Fast 30 Jahre später, Ende 2020, meldete sich eine seiner Nachbarinnen bei der Polizei: Der Mann habe mehrfach seine Waffen im Hausflur des Mehrfamilienhauses stehen lassen, ohne selbst anwesend zu sein. Im Hinblick auf ihre Kinder halte sie dieses Verhalten für gefährlich. Später ergänzte sie, dass der Senior in der Vergangenheit bereits eine Tüte mit Äpfeln über mehrere Tage im Lift vergessen habe, die dann habe entsorgt werden müssen. Die richtige Einparkposition finde der Mann, indem er sein Fahrzeug gegen die Garagenwand fahre. Zudem sei er stark schwerhörig – einmal habe ihn ein Nachbar auf das Schrillen seines eigenen Rauchmelders aufmerksam machen müssen.
Schwerhörig, unzuverlässig und ungeeignet
Die Schwerhörigkeit konnte die Polizei aus eigener Anschauung bestätigen: Bei einer Kontrolle hörte der Mann die Klingel nicht, so dass schließlich ein Nachbar die Tür mit einem ihm überlassenen Schlüssel öffnete.
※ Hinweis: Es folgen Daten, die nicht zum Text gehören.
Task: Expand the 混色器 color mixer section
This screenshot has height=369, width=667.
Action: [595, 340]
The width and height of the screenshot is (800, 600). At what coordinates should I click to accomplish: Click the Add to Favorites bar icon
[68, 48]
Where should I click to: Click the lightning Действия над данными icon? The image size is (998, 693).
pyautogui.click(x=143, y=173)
Die Waffen waren zwar inzwischen im Tresor gelagert, aber der Schlüssel dafür fand sich in einem Rucksack im Flur. Der Nachbar mit dem Wohnungsschlüssel hätte also ohne Weiteres an den Tresorschlüssel und damit an die Waffen gelangen können, hielt ihm die Behörde vor. Das Polizeipräsidium widerrief die Besitzkarte des alten Manns – zu Recht, befand das VG Münster (Urteil vom 16.01.2024 – 1 K 249/21).
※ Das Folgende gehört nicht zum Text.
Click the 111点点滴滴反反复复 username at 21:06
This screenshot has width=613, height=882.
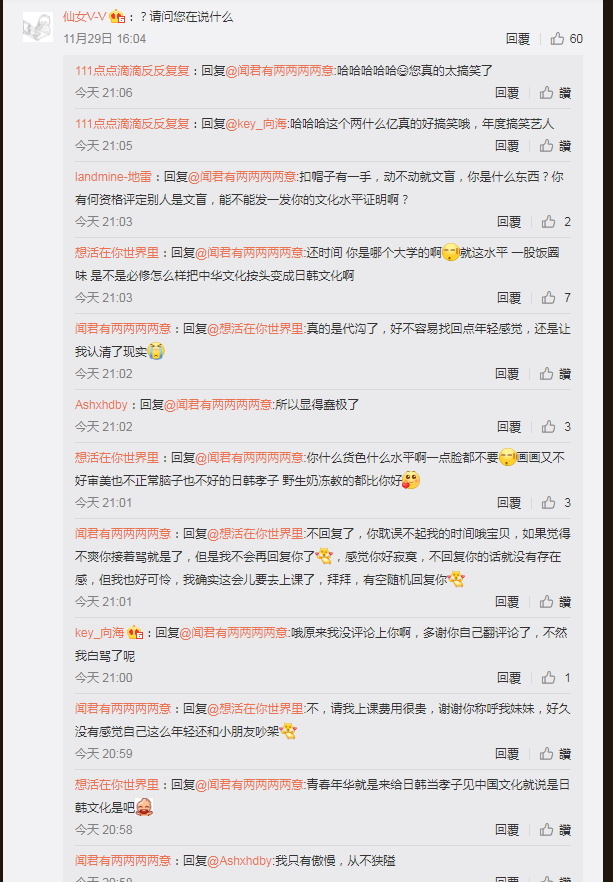pos(132,70)
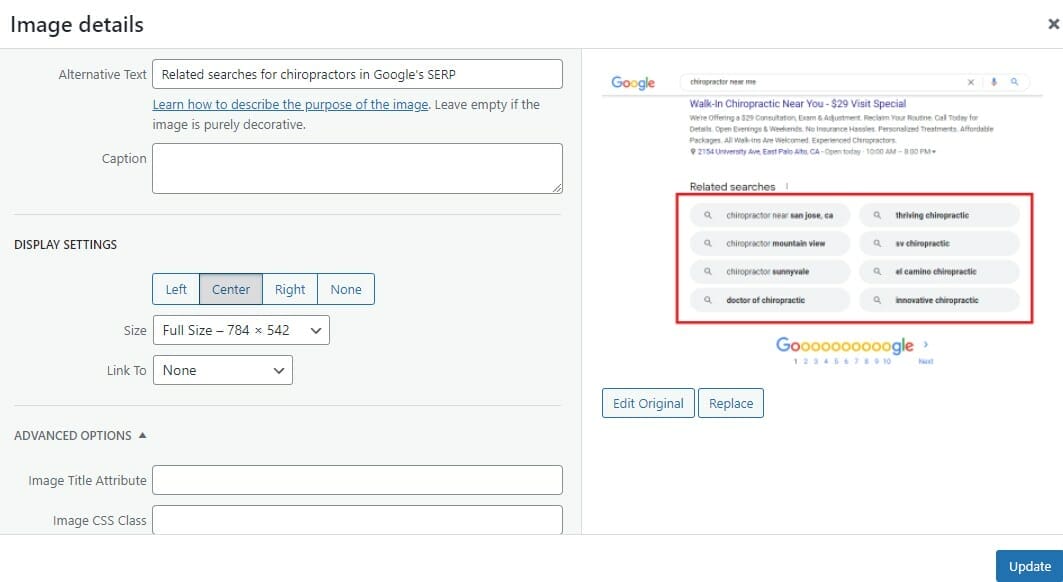Open the Link To dropdown
The image size is (1063, 582).
pyautogui.click(x=223, y=370)
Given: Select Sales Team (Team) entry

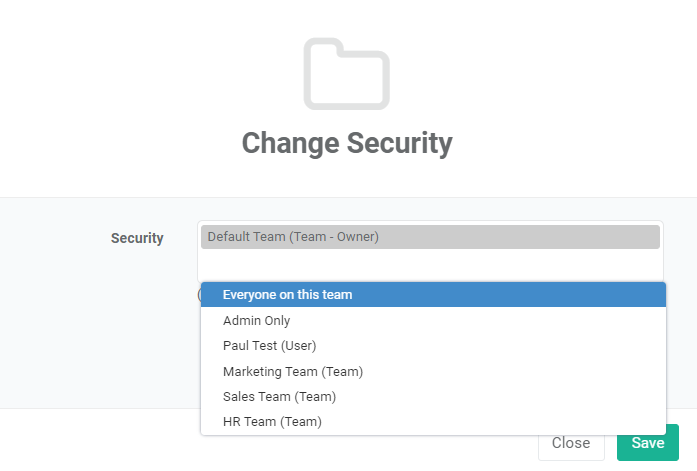Looking at the screenshot, I should (433, 396).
Dem Jäger, so die Münsteraner Richterinnen und Richter, fehle die Zuverlässigkeit nach § 5 WaffG. So habe er wiederholt gegen § 36 Abs. 1 WaffG über die Aufbewahrung von Waffen oder Munition verstoßen, indem er die Waffe achtlos und unbeaufsichtigt im Hausflur des Mehrfamilienhauses auf dem Weg zum Auto zwischengelagert habe.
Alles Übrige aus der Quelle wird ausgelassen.